Tuesday, June 29, 2010

Sacred Pathways Week 3: Traditionalists

I hope you found the traditionalist pathway to be surprisingly fascinating as I did! We had a lot more material we could have covered (sorry I had to rush at the end of class). But, I hope your appetite has been whetted. If this is a pathway you think might enrich your own worship life, then explore further! Try out an idea or two. You might start with establishing a couple fixed prayer times. Or getting a prayer book. Here is a link for the Book of Common Prayer: http://justus.anglican.org/resources/bcp/formatted_1979.htm
Or here is a link to a site that gives you some liturgical calendars, prayers for the offices, and other information: http://www.commonprayer.org/ There are many other books of prayer so if one doesn't suit you don't give up, search more! The internet can be used to explore and get some great ideas. (For us evangelicals, we will want to omit any prayers to Mary, but many of the prayers will be appropriate. Choose the ones that are meaningful to you.)
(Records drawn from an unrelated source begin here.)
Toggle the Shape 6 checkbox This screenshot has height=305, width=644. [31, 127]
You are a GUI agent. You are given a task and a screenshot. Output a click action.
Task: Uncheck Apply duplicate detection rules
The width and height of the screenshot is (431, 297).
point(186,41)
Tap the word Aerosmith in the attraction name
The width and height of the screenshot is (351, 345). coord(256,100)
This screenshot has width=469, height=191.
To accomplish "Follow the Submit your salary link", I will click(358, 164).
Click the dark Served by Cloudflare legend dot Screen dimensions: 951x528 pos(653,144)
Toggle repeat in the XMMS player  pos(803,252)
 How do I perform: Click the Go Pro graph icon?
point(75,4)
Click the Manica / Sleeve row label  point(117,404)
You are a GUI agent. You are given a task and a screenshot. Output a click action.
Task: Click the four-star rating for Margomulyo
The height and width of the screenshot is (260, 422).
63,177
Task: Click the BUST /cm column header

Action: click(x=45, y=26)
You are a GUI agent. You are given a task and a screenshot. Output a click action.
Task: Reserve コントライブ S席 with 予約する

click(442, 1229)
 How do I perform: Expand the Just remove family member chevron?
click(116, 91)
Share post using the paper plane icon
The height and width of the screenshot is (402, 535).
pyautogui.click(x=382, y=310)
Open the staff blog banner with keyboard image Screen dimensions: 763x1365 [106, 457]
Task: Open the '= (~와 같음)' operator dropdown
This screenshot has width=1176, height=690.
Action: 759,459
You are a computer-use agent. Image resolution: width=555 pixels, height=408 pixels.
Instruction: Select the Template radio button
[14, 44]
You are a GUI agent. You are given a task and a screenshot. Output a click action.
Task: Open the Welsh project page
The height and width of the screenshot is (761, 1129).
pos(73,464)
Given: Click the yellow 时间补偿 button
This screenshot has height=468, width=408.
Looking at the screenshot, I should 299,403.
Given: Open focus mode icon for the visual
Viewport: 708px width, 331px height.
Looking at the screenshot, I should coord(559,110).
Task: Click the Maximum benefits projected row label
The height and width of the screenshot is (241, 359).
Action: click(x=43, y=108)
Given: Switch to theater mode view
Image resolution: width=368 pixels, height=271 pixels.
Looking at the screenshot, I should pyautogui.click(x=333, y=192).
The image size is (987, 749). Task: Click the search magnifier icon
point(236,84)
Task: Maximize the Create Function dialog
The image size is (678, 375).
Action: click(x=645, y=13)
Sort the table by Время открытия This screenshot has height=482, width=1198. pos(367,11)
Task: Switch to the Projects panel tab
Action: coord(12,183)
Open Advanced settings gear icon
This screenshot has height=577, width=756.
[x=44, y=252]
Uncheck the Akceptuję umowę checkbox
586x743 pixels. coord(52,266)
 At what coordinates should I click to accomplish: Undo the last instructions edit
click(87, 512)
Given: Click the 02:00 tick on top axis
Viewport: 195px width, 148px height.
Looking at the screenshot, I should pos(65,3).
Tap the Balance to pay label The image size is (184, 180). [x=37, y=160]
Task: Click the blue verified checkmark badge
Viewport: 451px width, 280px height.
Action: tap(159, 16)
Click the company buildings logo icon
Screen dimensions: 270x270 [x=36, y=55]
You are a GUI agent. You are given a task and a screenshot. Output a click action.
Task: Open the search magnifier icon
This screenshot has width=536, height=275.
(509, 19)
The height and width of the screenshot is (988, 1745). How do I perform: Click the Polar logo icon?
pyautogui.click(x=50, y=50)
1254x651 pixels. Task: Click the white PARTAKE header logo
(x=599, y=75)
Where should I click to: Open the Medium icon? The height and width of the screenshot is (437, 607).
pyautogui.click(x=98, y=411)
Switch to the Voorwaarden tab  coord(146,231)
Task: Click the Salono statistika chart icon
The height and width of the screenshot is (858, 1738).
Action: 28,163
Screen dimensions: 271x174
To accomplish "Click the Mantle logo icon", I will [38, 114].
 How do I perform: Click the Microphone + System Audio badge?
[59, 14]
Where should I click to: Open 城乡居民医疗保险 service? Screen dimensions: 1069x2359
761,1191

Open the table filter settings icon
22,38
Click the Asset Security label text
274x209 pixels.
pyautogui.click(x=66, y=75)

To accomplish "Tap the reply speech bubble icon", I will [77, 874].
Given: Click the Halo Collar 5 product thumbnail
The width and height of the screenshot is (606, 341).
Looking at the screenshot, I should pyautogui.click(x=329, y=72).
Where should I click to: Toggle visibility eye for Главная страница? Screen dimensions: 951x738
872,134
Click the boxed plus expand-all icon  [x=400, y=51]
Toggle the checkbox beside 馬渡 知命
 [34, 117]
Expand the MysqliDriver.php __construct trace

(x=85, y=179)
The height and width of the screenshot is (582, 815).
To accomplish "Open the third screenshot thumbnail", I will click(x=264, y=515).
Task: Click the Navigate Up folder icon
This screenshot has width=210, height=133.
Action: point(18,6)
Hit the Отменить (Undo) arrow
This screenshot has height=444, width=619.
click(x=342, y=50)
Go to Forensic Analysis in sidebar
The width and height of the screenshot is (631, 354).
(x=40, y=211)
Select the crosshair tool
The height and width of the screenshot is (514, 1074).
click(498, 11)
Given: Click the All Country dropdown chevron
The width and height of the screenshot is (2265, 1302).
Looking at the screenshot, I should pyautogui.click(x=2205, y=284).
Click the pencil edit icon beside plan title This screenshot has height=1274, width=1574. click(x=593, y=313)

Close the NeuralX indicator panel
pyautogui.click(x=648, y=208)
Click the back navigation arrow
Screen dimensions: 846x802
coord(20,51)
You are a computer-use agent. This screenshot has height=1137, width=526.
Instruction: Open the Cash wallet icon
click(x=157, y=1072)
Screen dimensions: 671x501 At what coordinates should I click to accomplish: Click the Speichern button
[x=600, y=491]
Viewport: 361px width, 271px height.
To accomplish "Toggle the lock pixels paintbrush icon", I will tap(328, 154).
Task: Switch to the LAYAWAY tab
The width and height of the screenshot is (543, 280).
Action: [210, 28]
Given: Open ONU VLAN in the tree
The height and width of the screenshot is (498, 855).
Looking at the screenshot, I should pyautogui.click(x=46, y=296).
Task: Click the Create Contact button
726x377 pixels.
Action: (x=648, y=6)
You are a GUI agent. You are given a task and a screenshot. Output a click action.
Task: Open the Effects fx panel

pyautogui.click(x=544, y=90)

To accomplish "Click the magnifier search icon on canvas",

Here is a link to a site I have enjoyed, which lists the daily scripture readings from the liturgy. It has proven to be a rich sourcefor me of digging into God's word along with the church calendar.

What ideas or resources do you have to share? What was your reaction to the traditionalist pathway? I love to read your comments!


  1. Hey everyone,
    I found this week's class to be very inciteful. I would not have thought that I had any ties to the traditional way of worshiping. I would not have seen myself being drawn to it in any way. In fact, I saw it as very boring and often confusing when I have been in services where I did not know what was going on. However, something I want to share is that Ed's family is very traditional. I have always fought that, and in some ways I think I just fought them (not wanting to conform). However, from his family we have adopted a mealtime prayer that is something we say as a family with each meal, and it is meaningful. It also gives us a sense of belonging when his whole family gets together and we say it en mass. There is just something about hearing all the generations together in prayer. As we have adopted it, our kids' friends have also learned it when they come to spend the night or just a meal with us. They hear it a few times and pick it up. They have expressed that they feel like part of the family after they learn it. That is just one aspect of the traditionalism in Ed's family. There is more when we attend church with them that I just cannot get into, but it is something different. I think that with my problems of focusing during prayer, a prayer book may come in handy. At least then my thought may not wander as much. Thanks for the idea and the sites Justine. Hopefully I can get my hands on one soon.

  2. Thanks, Maria! What is the prayer your family uses at mealtimes?

  3. I am not sure where it comes from, but it goes like this:
    For our food and all Thy gifts of love, we give you thanks and praise. Look down oh Father from above, and bless us all our days.